> [What the exercise asks]: Reproduce the lines from the one containing "Click the copy icon next to invoice number" through the one containing "pyautogui.click(x=245, y=696)", with "invoice number" changed to "order number" and nothing else altered. Omit the pictures from your answer.

> [Material supplied]:
◆ ◆ ◆
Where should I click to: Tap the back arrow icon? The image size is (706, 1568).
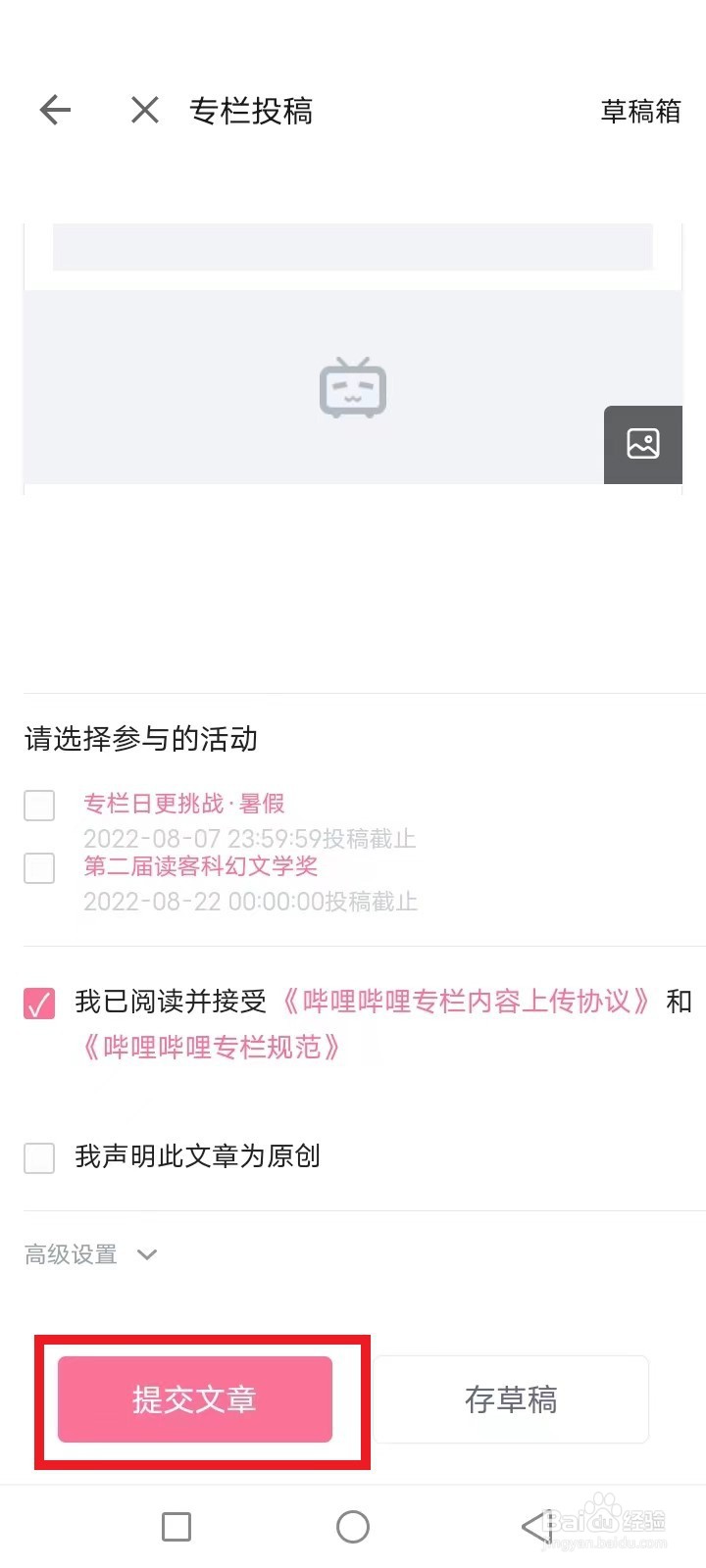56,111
◆ ◆ ◆
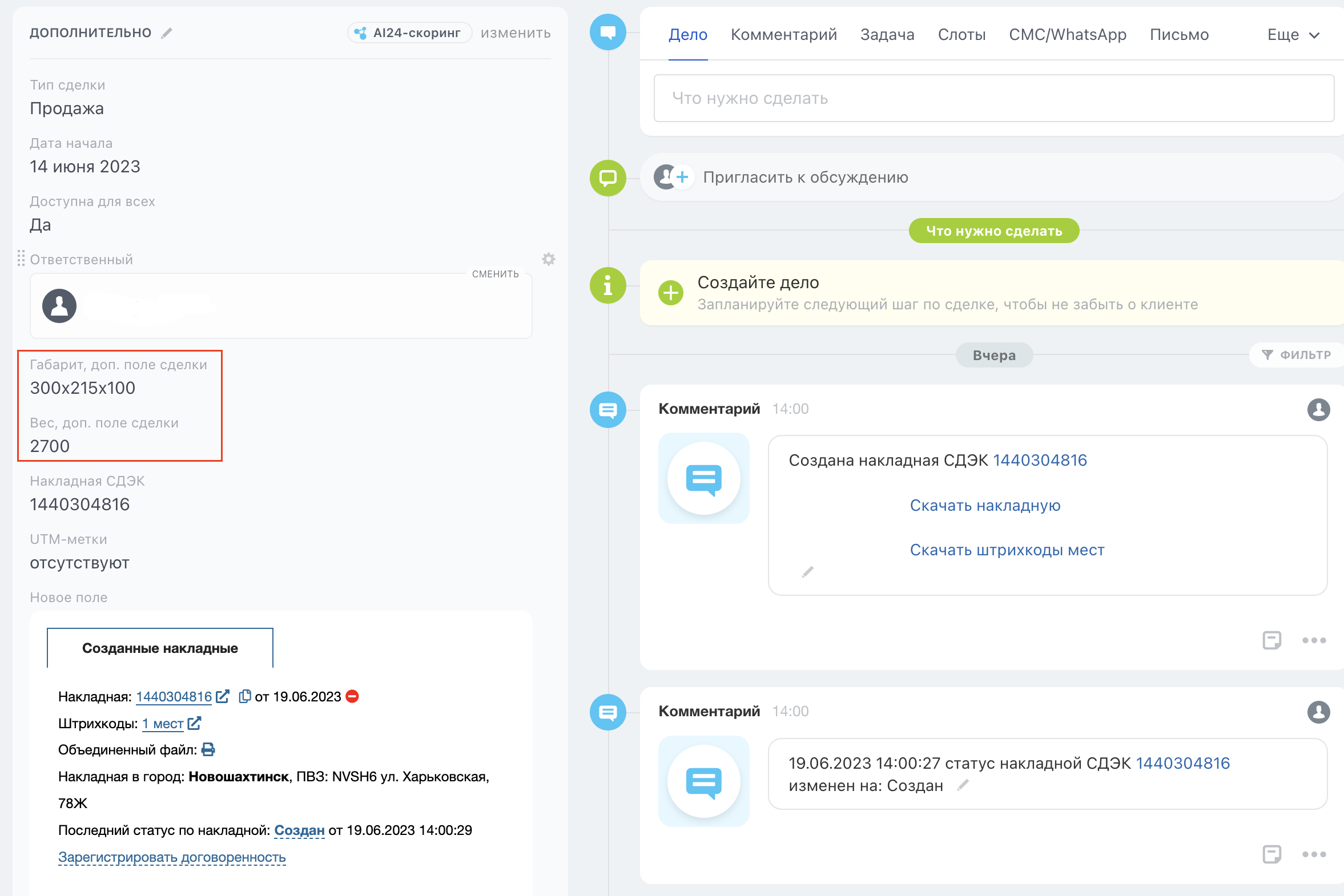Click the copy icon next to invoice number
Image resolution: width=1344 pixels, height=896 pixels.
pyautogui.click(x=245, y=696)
◆ ◆ ◆
> [Exercise response]:
Click the copy icon next to order number
Image resolution: width=1344 pixels, height=896 pixels.
pyautogui.click(x=245, y=696)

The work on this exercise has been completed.